I custom made a burner with the same tip installed in a sliding brass sleeve inside the stainless ventri tube of 1" id. drilled into the side of that ventri tube are air holes to allow for the air to mix with the propane. Propane needs at least 27:1 air to gas to burn and more to burn hotter. You get more heat and air when you increase the gas pressure at the nozzle. I run my single burner forge at 15 to 20 lbs and can get mild steel to an orange heat easily. the gas nozzle tip is located at the same level of the air induction holes in the side of the ventri tube. Any lower and the flame pulses at the burner nozzle. When I get to where the forge is Ill post you a photo of the burner.

Hope that helps.


----------



## RobinHood (Apr 13, 2017)

Thanks Bruce, we'll give that a try next time we work on it!


----------



## Janger (Apr 16, 2017)

Please post photos @Dogpounder . My forge burner also pulses and does not get hot enough. Love to see yours in detail. And @RobinHood yours too.! Thanks Guys. Love this forum.


----------



## Bofobo (Apr 16, 2017)

My first forge (brother and I) was a manufactured piece. If anyone here is a member of proto space you may have seen it there, (still?) it has 3 burners and also had trouble "breathing" at wide open, it acts like a non valved pulse jet until you get the right air fuel mixture, (my wood stove also does a chuffing during warm up, shooting flames 6" out the open air control until the chimney can draw flow when operating temperature is achieved, solution in this case is more air)  try restricting the air flow, also you need to create a vortex effect and that's near impossible pointing 3 burners in the same direction ... Looks like Grant Thompsons (YouTube) burner like my foundry ... When my foundry is running if I add to much forced air with out extra fuel, the combustion happens closer to the top of the cavity and energy is lost out the top. Try using just one burner at the end and blocking half the opening closest to it. The square body is likely not helping, it resists vortices/flow and leaves extra room for energy to be lost to atmosphere and not the part to be heated. This is why many people like the square electric type, close the door no combustion just hot, but it sounds cool having a rocket for white noise IMO. My current "forge" total cost; 1 fire brick $15, map gas torch (vortex tipped works best but regular LP tip will work also) $25, with propane bottle (20lbs exchange cylinder) $60 and adaptor hose (20lbs- 1lbs) $45.
$145 fill retail and you don't need a 20lbs tank the 1lbs will work, I made this copper bar in a foundry with this set up, just used the fire brick differently (dedicated foundry design see pic)


----------



## RobinHood (Apr 16, 2017)

So here is an overview of the three burner forge






It is made from an off cut of 10"x8"x0.25" wall rectangular tubing. We cut a 1" sliver off each end in the band saw to give us a frame for each door. We then welded two pieces of 0.25"flat bar on the frames and drilled a 1" hole using a hole saw. We used the same hole saw to cut the three 1" holes for the flame tubes on top. We used 1" black pipe for the flame tubes and 1.5" to 1" reducers for the venturies.

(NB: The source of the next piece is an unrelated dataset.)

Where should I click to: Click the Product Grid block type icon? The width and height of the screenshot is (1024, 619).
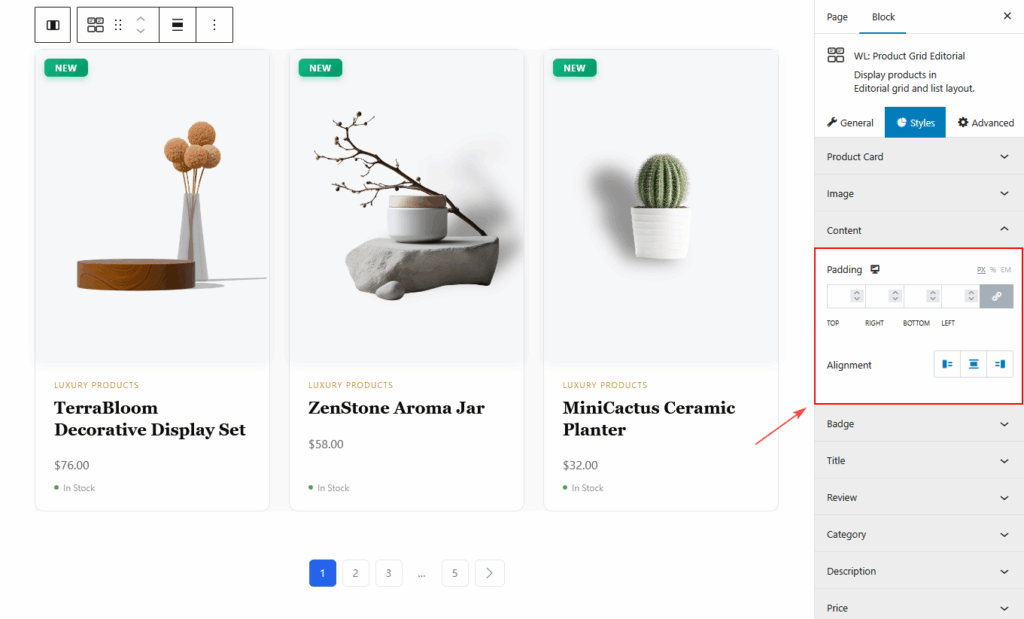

Here is a close-up of one of the burner venturies






The gas comes from the pressure reducer through a three way splitter and a regulating valve to the little tube in the throat of the venturi. We drilled a 0.020" hole as a gas nozzle. The idea of mounting the gas nozzle across the downward airflow was to aid in mixing the gas and the air in the vortex created by the air rushing past the "obstruction" in the venturi. We are now thinking we need to add a short extension with the nozzle further down in the venturi to get rid of the pulsing action. (On the to do list....). Ideally, we want the gas to mix with the air in the down tube and the flame should only be present in the forge's cavity and not in the tube. We do have flame in the lower portion of the tube at this time - hence the forge is not that efficient.

Here is a shot with one of the doors open. We used fire brick from an old fire place. The white hi temp insulation in the door came from a friend of my son. (Sorry, pic is sideways)






P.S. Yes, the forge is sitting on an anvil (the one my son bought). There is another one right beside it - that one is a much nicer one; it had a really good price - as long as he could carry it out of the shop... he did (with a little help). Here's a pic of them...


----------



## Bofobo (Apr 16, 2017)

I see more in flow than out flow, do you use all burners every time?


----------



## RobinHood (Apr 16, 2017)

We have tried with one, two, and all three going. As far as the pulsing, it does not matter how many we run.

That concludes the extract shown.